══ STUDY MATERIAL
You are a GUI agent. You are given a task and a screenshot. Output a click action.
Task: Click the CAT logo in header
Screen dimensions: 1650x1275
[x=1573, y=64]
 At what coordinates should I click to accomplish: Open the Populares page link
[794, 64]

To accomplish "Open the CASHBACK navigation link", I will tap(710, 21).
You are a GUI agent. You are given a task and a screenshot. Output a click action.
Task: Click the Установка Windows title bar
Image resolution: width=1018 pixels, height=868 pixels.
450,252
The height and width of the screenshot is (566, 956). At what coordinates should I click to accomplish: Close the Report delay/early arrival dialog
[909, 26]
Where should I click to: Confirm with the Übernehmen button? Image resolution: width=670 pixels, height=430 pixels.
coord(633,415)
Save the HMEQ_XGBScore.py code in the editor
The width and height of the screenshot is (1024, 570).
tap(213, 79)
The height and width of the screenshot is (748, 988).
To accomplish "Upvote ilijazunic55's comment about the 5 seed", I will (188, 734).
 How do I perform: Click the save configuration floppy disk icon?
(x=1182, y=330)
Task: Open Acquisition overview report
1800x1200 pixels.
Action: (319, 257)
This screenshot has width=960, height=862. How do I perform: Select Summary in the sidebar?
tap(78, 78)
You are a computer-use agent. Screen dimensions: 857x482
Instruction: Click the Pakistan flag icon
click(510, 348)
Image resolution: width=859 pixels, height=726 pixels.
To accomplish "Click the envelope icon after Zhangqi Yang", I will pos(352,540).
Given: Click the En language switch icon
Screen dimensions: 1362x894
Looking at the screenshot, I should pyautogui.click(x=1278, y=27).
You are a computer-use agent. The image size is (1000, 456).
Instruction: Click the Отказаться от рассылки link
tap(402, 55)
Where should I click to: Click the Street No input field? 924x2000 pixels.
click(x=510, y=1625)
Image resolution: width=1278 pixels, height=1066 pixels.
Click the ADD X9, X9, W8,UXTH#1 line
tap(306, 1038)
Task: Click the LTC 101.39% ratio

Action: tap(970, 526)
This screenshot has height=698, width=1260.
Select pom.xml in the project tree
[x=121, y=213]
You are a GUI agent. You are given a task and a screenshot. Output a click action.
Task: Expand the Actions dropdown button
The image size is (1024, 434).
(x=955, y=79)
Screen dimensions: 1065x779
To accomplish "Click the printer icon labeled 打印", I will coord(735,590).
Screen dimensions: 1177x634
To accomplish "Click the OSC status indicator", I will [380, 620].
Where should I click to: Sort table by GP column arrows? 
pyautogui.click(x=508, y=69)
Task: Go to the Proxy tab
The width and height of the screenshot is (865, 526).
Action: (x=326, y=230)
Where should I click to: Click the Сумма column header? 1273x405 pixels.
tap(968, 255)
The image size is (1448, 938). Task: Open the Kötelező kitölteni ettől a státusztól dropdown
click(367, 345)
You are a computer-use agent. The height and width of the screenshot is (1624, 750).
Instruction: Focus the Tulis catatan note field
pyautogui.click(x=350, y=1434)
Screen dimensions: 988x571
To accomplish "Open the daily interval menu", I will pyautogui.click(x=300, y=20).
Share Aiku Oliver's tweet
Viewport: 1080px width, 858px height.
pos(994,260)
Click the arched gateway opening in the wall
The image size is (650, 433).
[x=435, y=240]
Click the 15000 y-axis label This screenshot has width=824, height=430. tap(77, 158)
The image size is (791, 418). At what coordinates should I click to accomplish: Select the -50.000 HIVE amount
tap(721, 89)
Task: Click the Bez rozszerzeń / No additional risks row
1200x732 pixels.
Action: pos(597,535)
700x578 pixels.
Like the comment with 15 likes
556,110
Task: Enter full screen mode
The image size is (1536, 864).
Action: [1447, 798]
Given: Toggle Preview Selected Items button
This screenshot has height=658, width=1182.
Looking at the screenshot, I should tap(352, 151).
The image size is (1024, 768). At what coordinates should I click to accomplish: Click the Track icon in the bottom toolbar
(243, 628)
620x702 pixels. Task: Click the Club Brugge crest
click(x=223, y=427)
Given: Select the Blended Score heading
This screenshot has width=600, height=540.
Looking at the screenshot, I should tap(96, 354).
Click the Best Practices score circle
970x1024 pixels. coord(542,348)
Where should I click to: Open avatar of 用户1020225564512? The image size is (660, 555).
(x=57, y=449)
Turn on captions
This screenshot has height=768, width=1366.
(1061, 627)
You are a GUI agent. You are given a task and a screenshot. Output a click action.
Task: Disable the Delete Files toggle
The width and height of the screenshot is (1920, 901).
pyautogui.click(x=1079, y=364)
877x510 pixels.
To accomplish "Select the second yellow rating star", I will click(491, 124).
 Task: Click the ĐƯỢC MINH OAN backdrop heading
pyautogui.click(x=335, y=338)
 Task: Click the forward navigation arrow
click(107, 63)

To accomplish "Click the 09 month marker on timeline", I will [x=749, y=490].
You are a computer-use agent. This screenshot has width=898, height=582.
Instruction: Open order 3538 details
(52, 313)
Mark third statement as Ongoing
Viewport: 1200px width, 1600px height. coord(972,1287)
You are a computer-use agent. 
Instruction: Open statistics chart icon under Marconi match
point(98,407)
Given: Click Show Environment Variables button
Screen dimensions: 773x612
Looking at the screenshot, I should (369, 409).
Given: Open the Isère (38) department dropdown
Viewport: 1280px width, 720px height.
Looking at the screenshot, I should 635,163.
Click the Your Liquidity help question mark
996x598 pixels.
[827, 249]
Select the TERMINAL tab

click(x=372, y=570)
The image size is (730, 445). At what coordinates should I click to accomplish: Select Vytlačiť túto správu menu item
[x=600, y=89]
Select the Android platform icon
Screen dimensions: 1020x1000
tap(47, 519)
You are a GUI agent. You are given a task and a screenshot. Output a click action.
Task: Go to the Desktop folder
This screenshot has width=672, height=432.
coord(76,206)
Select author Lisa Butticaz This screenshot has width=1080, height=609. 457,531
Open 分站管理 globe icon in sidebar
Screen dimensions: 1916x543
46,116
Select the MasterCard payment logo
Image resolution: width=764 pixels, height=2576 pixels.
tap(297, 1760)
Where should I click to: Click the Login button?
════
▶ [YOUR ASSIGNMENT]: The response must restate every entry word for word.

▶ [RESULT BELOW]:
You are a GUI agent. You are given a task and a screenshot. Output a click action.
Task: Click the CAT logo in header
Screen dimensions: 1650x1275
[x=1573, y=64]
 At what coordinates should I click to accomplish: Open the Populares page link
[794, 64]

To accomplish "Open the CASHBACK navigation link", I will tap(710, 21).
You are a GUI agent. You are given a task and a screenshot. Output a click action.
Task: Click the Установка Windows title bar
Image resolution: width=1018 pixels, height=868 pixels.
450,252
The height and width of the screenshot is (566, 956). At what coordinates should I click to accomplish: Close the Report delay/early arrival dialog
[909, 26]
Where should I click to: Confirm with the Übernehmen button? Image resolution: width=670 pixels, height=430 pixels.
coord(633,415)
Save the HMEQ_XGBScore.py code in the editor
The width and height of the screenshot is (1024, 570).
tap(213, 79)
The height and width of the screenshot is (748, 988).
To accomplish "Upvote ilijazunic55's comment about the 5 seed", I will (188, 734).
 How do I perform: Click the save configuration floppy disk icon?
(x=1182, y=330)
Task: Open Acquisition overview report
1800x1200 pixels.
Action: (319, 257)
This screenshot has width=960, height=862. How do I perform: Select Summary in the sidebar?
tap(78, 78)
You are a computer-use agent. Screen dimensions: 857x482
Instruction: Click the Pakistan flag icon
click(510, 348)
Image resolution: width=859 pixels, height=726 pixels.
To accomplish "Click the envelope icon after Zhangqi Yang", I will pos(352,540).
Given: Click the En language switch icon
Screen dimensions: 1362x894
Looking at the screenshot, I should pyautogui.click(x=1278, y=27).
You are a computer-use agent. The image size is (1000, 456).
Instruction: Click the Отказаться от рассылки link
tap(402, 55)
Where should I click to: Click the Street No input field? 924x2000 pixels.
click(x=510, y=1625)
Image resolution: width=1278 pixels, height=1066 pixels.
Click the ADD X9, X9, W8,UXTH#1 line
tap(306, 1038)
Task: Click the LTC 101.39% ratio

Action: tap(970, 526)
This screenshot has height=698, width=1260.
Select pom.xml in the project tree
[x=121, y=213]
You are a GUI agent. You are given a task and a screenshot. Output a click action.
Task: Expand the Actions dropdown button
The image size is (1024, 434).
(x=955, y=79)
Screen dimensions: 1065x779
To accomplish "Click the printer icon labeled 打印", I will coord(735,590).
Screen dimensions: 1177x634
To accomplish "Click the OSC status indicator", I will [380, 620].
Where should I click to: Sort table by GP column arrows? 
pyautogui.click(x=508, y=69)
Task: Go to the Proxy tab
The width and height of the screenshot is (865, 526).
Action: (x=326, y=230)
Where should I click to: Click the Сумма column header? 1273x405 pixels.
tap(968, 255)
The image size is (1448, 938). Task: Open the Kötelező kitölteni ettől a státusztól dropdown
click(367, 345)
You are a computer-use agent. The height and width of the screenshot is (1624, 750).
Instruction: Focus the Tulis catatan note field
pyautogui.click(x=350, y=1434)
Screen dimensions: 988x571
To accomplish "Open the daily interval menu", I will pyautogui.click(x=300, y=20).
Share Aiku Oliver's tweet
Viewport: 1080px width, 858px height.
pos(994,260)
Click the arched gateway opening in the wall
The image size is (650, 433).
[x=435, y=240]
Click the 15000 y-axis label This screenshot has width=824, height=430. tap(77, 158)
The image size is (791, 418). At what coordinates should I click to accomplish: Select the -50.000 HIVE amount
tap(721, 89)
Task: Click the Bez rozszerzeń / No additional risks row
1200x732 pixels.
Action: pos(597,535)
700x578 pixels.
Like the comment with 15 likes
556,110
Task: Enter full screen mode
The image size is (1536, 864).
Action: [1447, 798]
Given: Toggle Preview Selected Items button
This screenshot has height=658, width=1182.
Looking at the screenshot, I should tap(352, 151).
The image size is (1024, 768). At what coordinates should I click to accomplish: Click the Track icon in the bottom toolbar
(243, 628)
620x702 pixels. Task: Click the Club Brugge crest
click(x=223, y=427)
Given: Select the Blended Score heading
This screenshot has width=600, height=540.
Looking at the screenshot, I should tap(96, 354).
Click the Best Practices score circle
970x1024 pixels. coord(542,348)
Where should I click to: Open avatar of 用户1020225564512? The image size is (660, 555).
(x=57, y=449)
Turn on captions
This screenshot has height=768, width=1366.
(1061, 627)
You are a GUI agent. You are given a task and a screenshot. Output a click action.
Task: Disable the Delete Files toggle
The width and height of the screenshot is (1920, 901).
pyautogui.click(x=1079, y=364)
877x510 pixels.
To accomplish "Select the second yellow rating star", I will click(491, 124).
 Task: Click the ĐƯỢC MINH OAN backdrop heading
pyautogui.click(x=335, y=338)
 Task: Click the forward navigation arrow
click(107, 63)

To accomplish "Click the 09 month marker on timeline", I will [x=749, y=490].
You are a computer-use agent. This screenshot has width=898, height=582.
Instruction: Open order 3538 details
(52, 313)
Mark third statement as Ongoing
Viewport: 1200px width, 1600px height. coord(972,1287)
You are a computer-use agent. 
Instruction: Open statistics chart icon under Marconi match
point(98,407)
Given: Click Show Environment Variables button
Screen dimensions: 773x612
Looking at the screenshot, I should (369, 409).
Given: Open the Isère (38) department dropdown
Viewport: 1280px width, 720px height.
Looking at the screenshot, I should 635,163.
Click the Your Liquidity help question mark
996x598 pixels.
[827, 249]
Select the TERMINAL tab

click(x=372, y=570)
The image size is (730, 445). At what coordinates should I click to accomplish: Select Vytlačiť túto správu menu item
[x=600, y=89]
Select the Android platform icon
Screen dimensions: 1020x1000
tap(47, 519)
You are a GUI agent. You are given a task and a screenshot. Output a click action.
Task: Go to the Desktop folder
This screenshot has width=672, height=432.
coord(76,206)
Select author Lisa Butticaz This screenshot has width=1080, height=609. 457,531
Open 分站管理 globe icon in sidebar
Screen dimensions: 1916x543
46,116
Select the MasterCard payment logo
Image resolution: width=764 pixels, height=2576 pixels.
tap(297, 1760)
Where should I click to: Click the Login button?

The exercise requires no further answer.